Trois mois après Fanon, de Jean-Claude Barny, sort sur les écrans un autre film consacré à l’auteur des Damnés de la Terre : Frantz Fanon, du cinéaste algérien Abdenour Zahzah. La période envisagée est la même, celle où le jeune psychiatre est en exercice à l’hôpital Blida-Joinville, à partir de 1953 et jusqu’en 1956. Cependant, les deux œuvres ont peu en commun sur le plan cinématographique et sont de force inégale, le premier, avec sa tentative maladroite d’introduire du spectaculaire, s’étant indifférencié par rapport au gros de la production courante.
Le film d’Abdenour Zahzah, beaucoup plus singulier, frappe avant tout par son authenticité, le sentiment de véracité qui en émane. Il faut dire que Fanon est un sujet de cinéma qui occupe depuis longtemps le réalisateur, qui lui a déjà consacré un documentaire en 2002, Frantz Fanon, mémoire d’asile. Pour Zahzah, la fiction n’implique aucune diversion par rapport à son choix premier, radical : Fanon (Alexandre Desane) au travail dans l’hôpital psychiatrique.
D’où la nécessité de déployer son intrigue dans le véritable établissement, à Blida, à la manière d’un quasi-huis clos. Avec des comédiens, pour beaucoup non professionnels, en partie recrutés en Algérie. Et dans un noir et blanc qui, certes, fait « époque », mais surtout résonne avec la phrase de Jacques Tati : « Trop de couleur distrait le spectateur. » Ce noir et blanc accueillant toutes les nuances de gris apporte aussi une impression de douceur en accord avec les méthodes plus humaines mises en œuvre par Fanon.
Aliénation
Formé par François Tosquelles, l’inventeur de la psychothérapie institutionnelle, dont le nom résonne dans le film comme un affront pour les tenants, tel le Dr Ramée (Gérard Dubouche), de l’école d’Alger aux préceptes racistes, le jeune psychiatre délie les mains des patients, rend aux femmes leurs vrais prénoms et leurs vêtements à la place de surnoms et d’uniformes, engage les soignants à se réformer. Car, selon lui, c’est l’hôpital qui est malade et qu’il faut soigner.
Toujours dans ce souci d’éviter les effets et d’être le plus juste possible, le cinéaste a induit un jeu d’acteurs tout en retenue, au style bressonnien. Ce qui renforce le Fanon observateur, analysant ce qui vient à lui par l’intermédiaire de ses patients.

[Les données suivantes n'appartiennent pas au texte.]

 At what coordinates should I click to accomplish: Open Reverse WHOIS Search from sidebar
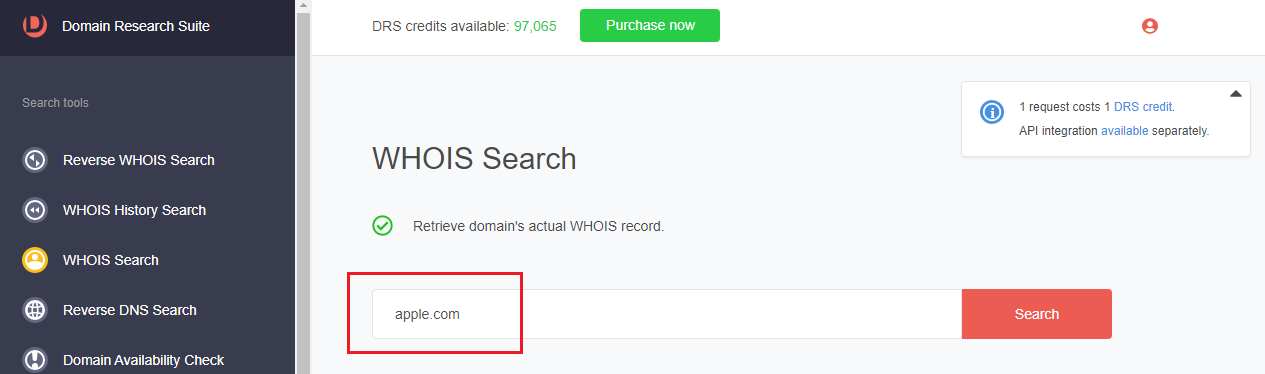pos(138,160)
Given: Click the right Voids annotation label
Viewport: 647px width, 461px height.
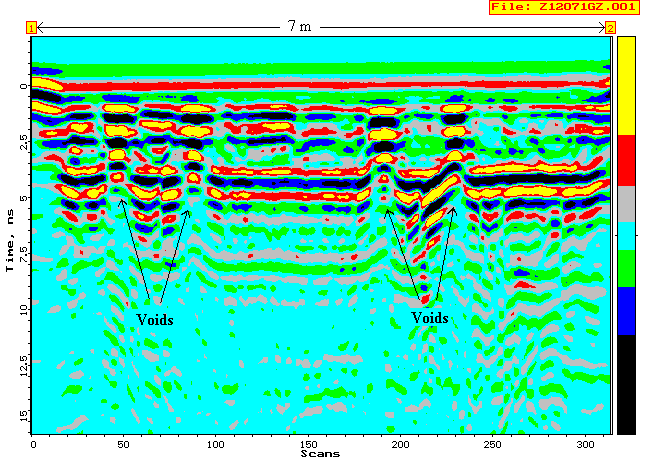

Ainsi la guerre de libération pénètre-t-elle bientôt dans l’enceinte de l’hôpital. Via un policier sujet à des crises de violence envers sa femme et ses enfants, qui supporte mal les séances de torture auxquelles il se livre ; un maquisard – l’hôpital soigne aussi les membres du FLN – racontant le viol de sa femme par des soldats français ; ou deux enfants qui ont tué leur copain « européen » car un village a été décimé sans qu’aucun Blanc ne soit puni.
Rien n’est montré mais tout est suggéré par des récits.
Rien n’est montré mais tout est suggéré par des récits, comme l’avait fait John Ford avec Henry Fonda racontant les horreurs de la guerre, sans aucune image de la bataille venant d’avoir lieu, dans une scène fameuse de Sur la Piste des Mohawks.
Son séjour à Blida aura fait comprendre à Fanon que l’aliénation déborde largement des limites de l’hôpital, qu’elle est le résultat de la colonisation sur tout un pays, toute une population. Voilà pourquoi ces années sont déterminantes. Abdenour Zahzah en a fait un film éclairant, porté par une poésie matérialiste qui affleure muettement à plusieurs moments : une danse entre une patiente et une infirmière, un homme donnant le foin à l’étable, deux soignants confectionnant les coins d’un terrain de football. C’est beau, tout simplement.